A0403
Title: Combining smoothing spline with conditional Gaussian graphical model for density and graph estimation
Authors: Yuedong Wang - University of California - Santa Barbara (United States) [presenting]
Abstract: Multivariate density estimation and graphical models play important roles in statistical learning. The estimated density can be used to construct a graphical model that reveals conditional relationships, whereas a graphical structure can be used to build models for density estimation. The goal is to construct a consolidated framework that can perform both density and graph estimation.
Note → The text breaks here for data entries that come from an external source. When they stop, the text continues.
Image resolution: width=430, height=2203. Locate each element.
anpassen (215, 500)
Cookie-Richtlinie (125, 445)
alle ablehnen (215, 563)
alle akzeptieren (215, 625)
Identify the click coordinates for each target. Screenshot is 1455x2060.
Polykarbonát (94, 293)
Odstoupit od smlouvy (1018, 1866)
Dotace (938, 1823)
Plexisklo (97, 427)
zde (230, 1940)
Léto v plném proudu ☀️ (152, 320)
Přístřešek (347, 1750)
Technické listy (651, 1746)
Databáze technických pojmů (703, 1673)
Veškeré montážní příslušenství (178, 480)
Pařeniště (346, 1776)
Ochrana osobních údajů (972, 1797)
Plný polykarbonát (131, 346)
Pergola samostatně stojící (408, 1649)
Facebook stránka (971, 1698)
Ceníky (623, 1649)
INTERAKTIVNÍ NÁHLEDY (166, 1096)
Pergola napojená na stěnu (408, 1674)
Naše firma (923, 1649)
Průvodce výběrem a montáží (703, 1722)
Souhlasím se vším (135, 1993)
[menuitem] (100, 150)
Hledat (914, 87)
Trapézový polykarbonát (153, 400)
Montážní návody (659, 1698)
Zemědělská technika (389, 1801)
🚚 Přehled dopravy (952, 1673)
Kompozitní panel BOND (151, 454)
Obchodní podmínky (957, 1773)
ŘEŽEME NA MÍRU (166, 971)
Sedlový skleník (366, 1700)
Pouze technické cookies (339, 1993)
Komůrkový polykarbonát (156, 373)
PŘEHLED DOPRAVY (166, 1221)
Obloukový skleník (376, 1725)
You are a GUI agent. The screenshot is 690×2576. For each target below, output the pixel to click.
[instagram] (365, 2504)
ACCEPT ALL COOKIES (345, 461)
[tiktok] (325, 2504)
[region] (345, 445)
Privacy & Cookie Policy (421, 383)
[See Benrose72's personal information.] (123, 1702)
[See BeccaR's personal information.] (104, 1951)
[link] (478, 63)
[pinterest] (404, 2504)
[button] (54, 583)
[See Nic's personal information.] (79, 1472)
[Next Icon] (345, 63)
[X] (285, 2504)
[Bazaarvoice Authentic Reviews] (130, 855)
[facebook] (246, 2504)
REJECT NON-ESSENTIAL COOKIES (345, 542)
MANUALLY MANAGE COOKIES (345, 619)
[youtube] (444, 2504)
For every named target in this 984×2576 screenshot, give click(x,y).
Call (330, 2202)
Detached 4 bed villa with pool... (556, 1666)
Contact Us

Denote $Z$ as the random vector of interest with density function $f(z)$. Splitting $Z$ into two parts, $Z=(X, Y)$ and writing $f(z)=f(x)f(y|x)$, where $f(x)$ is the density function of $X$ and $f(y|x)$ is the conditional density of $Y|X=x$. A semiparametric framework is proposed that models $f(x)$ nonparametrically using a smoothing spline ANOVA (SS ANOVA) model and $f(y|x)$ parametrically using a conditional Gaussian graphical model (cGGM). Combining the flexibility of the SSANOVA model with the succinctness of the cGGM, this framework allows us to deal with high-dimensional data without assuming a joint Gaussian distribution. A back-fitting estimation procedure is proposed for the cGGM with a computationally efficient approach for the selection of tuning parameters. A geometric inference approach is also developed for edge selection. Asymptotic convergence properties are established for both the parameter and density estimation. The performance of the proposed method is evaluated through extensive simulation studies and real data applications.